• **What to produce**: If a line contains the word "target", include it in the count; state how many such lines the listing has and nothing else.
================
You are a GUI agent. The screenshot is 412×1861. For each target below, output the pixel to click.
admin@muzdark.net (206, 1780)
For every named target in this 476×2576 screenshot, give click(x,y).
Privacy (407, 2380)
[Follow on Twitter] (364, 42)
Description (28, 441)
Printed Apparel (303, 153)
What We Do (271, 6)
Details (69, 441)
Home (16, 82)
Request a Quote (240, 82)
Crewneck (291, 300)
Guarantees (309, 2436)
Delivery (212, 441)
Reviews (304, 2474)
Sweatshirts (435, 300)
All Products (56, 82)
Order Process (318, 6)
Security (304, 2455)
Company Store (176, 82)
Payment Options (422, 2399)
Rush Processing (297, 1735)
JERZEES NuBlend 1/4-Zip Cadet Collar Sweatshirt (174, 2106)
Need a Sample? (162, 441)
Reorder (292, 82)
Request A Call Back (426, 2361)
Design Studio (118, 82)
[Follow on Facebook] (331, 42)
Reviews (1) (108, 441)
================
• **Expected answer**: 2